Single-Cutaway-Klassiker mit Updates und starker Elektrik
Grundsätzlich Single-Cut-Typ, aber doch mit leicht nach innen geführter Schulter oben, ist das Steve Stevens-Modell von der Konstruktion und Holzwahl, aber auch vom Gewicht her der weitläufigen Familie der Les Paul zuzurechnen. Den Unterschied macht vor allem der etwas ausladender gestaltete vordere Korpusbereich mit der schon genannten oberen Schulter und dem weiter geschnittenen, exklusiv gestalteten Cutaway.
Der Body der SSC Steve Stevens besteht aus erstklassigem Mahagoni mit konturierter Decke aus prachtvoll geriegeltem Ahorn. Ins Auge fällt auch das bemerkenswert dicke, cremefarbene, schwarz-weiß- schwarz unterlegte Decken-Binding. Die Plattenstärke bewegt sich mit am Halsansatz gemessenen 4,9 cm dann auch im Les-Paul-Bereich, aber anders als beim Gibson-Modell finden wir bei der Stevens einen Konturschnitt am Boden oben für die komfortable Anlage am Spieler und eine leichte Abgleichung im Cutaway hinten.
Der einteilige Hals aus ebenfalls hochwertigem Mahagoni ist etwas oberhalb des 16. Bundes in den Korpus eingeleimt, der Halsfuß mit leicht konischem Anschnitt eingesetzt. Im Griffbrett aus Palisander mit 12″ Radius sind seitlich positionierte SSC Block-Inlays aus Perlmutt eingesetzt. 22 Medium Bünde zeigen perfekte Verarbeitung.
Der exklusiv gestaltete Kopf der Steve-Stevens-Signature-Gitarre (er ist kürzer, aber dafür breiter als bei der LP) ist mit einem Furnier aus Ebenholz mit Ray-Gun-Motiv (Science Fiction Wunderwaffe) besetzt. Kluson Single Line Tuners sorgen für verlässliche Stimmung, der schmale Knochensattel ist in Perfektion eingerichtet. Hinter der Plakette mit Steve Stevens-Signatur liegt der Zugang zum obligatorischen Halsstab verborgen.
Am Korpus werden die Saiten über eine Tune-o-matic Bridge geführt und von einem Stop Tailpiece gehalten – klar, klassische Nummer, aber optimiert, denn beide Elemente sind per Madenschrauben fixierbar. Elektrisch verstärkt wird die Steve Stevens durch zwei SSC-Humbucker von Bare Knuckle. Den Tonabnehmer am Steg finden wir etwas weiter weg vom Steg platziert, als das bei vergleichbaren Modellen der Fall ist – wir werden später hören, was das ausmacht.

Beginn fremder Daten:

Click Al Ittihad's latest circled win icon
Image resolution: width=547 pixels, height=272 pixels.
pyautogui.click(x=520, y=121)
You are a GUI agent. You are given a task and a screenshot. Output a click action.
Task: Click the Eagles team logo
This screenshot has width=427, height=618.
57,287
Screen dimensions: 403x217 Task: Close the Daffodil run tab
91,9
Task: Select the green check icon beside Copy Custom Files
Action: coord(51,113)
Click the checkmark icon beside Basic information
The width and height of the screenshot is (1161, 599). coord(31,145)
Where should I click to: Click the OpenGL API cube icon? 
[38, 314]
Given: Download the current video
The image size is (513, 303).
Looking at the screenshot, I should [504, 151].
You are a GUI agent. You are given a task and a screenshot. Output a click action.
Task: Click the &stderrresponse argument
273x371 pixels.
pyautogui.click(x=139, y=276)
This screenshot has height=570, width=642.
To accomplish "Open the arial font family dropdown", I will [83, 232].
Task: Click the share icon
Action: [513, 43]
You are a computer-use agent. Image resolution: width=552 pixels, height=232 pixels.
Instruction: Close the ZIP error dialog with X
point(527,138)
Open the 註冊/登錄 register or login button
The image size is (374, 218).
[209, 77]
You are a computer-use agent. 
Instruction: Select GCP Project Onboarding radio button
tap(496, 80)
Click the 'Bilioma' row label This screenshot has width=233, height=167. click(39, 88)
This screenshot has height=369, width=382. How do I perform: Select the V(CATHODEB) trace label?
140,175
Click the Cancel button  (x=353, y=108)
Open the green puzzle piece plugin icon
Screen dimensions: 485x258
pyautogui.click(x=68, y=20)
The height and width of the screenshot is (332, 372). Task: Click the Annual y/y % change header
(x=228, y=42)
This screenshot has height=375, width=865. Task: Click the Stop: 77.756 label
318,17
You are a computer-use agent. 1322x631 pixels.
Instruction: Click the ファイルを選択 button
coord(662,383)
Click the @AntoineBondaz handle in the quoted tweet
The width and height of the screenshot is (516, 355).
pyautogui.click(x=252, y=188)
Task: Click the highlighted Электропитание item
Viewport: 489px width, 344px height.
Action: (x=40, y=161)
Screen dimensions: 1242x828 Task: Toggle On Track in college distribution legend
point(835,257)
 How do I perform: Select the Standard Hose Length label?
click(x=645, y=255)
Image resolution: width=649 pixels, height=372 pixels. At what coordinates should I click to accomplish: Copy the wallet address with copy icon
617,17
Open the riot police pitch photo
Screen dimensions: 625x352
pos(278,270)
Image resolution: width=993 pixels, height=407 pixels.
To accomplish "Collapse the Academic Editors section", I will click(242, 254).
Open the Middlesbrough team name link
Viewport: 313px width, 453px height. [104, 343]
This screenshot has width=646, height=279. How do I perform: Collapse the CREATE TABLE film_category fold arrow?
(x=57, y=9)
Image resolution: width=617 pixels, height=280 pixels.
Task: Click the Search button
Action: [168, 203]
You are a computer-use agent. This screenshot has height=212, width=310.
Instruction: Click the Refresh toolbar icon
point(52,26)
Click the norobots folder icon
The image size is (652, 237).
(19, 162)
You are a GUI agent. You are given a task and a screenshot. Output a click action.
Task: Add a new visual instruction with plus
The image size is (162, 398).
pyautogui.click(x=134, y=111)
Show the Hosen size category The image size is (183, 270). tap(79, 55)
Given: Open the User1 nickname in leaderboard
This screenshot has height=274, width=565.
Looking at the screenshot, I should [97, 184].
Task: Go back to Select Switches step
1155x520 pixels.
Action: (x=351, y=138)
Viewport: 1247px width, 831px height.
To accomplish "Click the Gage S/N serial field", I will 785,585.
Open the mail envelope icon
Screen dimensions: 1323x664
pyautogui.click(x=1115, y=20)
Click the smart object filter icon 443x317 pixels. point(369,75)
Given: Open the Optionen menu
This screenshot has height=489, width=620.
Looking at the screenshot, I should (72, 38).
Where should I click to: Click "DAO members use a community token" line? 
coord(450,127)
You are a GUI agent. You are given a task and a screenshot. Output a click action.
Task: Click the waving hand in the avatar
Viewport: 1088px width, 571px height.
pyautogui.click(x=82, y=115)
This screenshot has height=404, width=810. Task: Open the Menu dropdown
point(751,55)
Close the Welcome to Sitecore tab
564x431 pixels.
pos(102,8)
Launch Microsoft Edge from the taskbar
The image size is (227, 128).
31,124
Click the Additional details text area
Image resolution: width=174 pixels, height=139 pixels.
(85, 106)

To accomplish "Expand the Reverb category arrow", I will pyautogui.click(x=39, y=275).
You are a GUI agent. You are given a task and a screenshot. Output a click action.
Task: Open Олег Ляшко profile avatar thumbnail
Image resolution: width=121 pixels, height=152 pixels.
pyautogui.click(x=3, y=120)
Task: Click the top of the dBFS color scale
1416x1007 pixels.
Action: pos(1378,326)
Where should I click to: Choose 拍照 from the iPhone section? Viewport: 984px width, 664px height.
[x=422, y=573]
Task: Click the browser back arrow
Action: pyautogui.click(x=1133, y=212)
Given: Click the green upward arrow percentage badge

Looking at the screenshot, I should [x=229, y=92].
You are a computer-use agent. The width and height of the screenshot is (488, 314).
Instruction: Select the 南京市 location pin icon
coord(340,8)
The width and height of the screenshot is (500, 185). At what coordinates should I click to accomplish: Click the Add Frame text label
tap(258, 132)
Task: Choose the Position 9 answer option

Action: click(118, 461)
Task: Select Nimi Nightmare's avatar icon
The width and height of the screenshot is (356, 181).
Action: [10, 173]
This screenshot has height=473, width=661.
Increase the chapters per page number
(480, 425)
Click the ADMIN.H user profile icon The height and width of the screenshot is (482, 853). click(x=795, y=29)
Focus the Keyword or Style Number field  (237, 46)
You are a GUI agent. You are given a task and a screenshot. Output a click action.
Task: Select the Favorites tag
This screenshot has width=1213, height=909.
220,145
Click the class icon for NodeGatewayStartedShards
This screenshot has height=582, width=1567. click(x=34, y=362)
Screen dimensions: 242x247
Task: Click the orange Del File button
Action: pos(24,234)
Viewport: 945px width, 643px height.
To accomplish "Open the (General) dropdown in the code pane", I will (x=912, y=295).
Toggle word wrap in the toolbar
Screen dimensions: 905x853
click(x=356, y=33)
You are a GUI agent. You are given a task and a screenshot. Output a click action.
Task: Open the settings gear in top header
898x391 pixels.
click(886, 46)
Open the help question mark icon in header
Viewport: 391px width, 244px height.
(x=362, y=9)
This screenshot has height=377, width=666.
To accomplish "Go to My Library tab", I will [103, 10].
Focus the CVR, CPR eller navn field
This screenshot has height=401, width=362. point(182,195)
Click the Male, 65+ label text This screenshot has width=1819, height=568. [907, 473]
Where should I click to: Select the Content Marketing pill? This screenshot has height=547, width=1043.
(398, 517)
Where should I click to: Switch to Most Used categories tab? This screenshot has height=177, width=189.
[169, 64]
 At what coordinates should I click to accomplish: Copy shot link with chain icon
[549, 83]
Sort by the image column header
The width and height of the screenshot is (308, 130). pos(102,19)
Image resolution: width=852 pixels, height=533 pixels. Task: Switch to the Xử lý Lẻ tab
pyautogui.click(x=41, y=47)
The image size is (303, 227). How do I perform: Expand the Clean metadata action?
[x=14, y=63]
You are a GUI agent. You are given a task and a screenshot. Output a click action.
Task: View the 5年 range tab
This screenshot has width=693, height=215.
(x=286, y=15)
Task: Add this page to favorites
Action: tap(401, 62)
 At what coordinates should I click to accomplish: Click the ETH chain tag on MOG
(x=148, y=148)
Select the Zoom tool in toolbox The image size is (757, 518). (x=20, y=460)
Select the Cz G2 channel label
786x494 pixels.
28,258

Die Pickups sind ansonsten ganz traditionell über einen Dreiwege-Toggle-Switch anwählbar. Dazu gibt es zwei Volume- und zwei Tone-Regler, kein Schnickschnack – fertig! Natürlich liegt eine 628 mm Mensur vor und, wie immer bei Knaggs, lassen Verarbeitung wie auch die perfekt gemachte Nitro-Lackierung in Vintage Burst keine Wünsche mehr offen.
Freundschaft
Peter Wolf, der Knaggs Guitars zusammen mit Joe Knaggs gründete und für die weltweite Vermarktung der Instrumente Sorge trägt, schildert die Entwicklung der freundschaftlichen Partnerschaft mit Steve Stevens so: „Ich kenne den lieben Steve schon seit 1984 als ich noch Hamer in Deutschland gemacht und ihn unter anderem auch 1985 und 1986 zur Frankfurter Messe eingeflogen habe. Daraus ist dann eine Freundschaft entstanden, die auch 32 Jahre später noch besteht und immer besser wird.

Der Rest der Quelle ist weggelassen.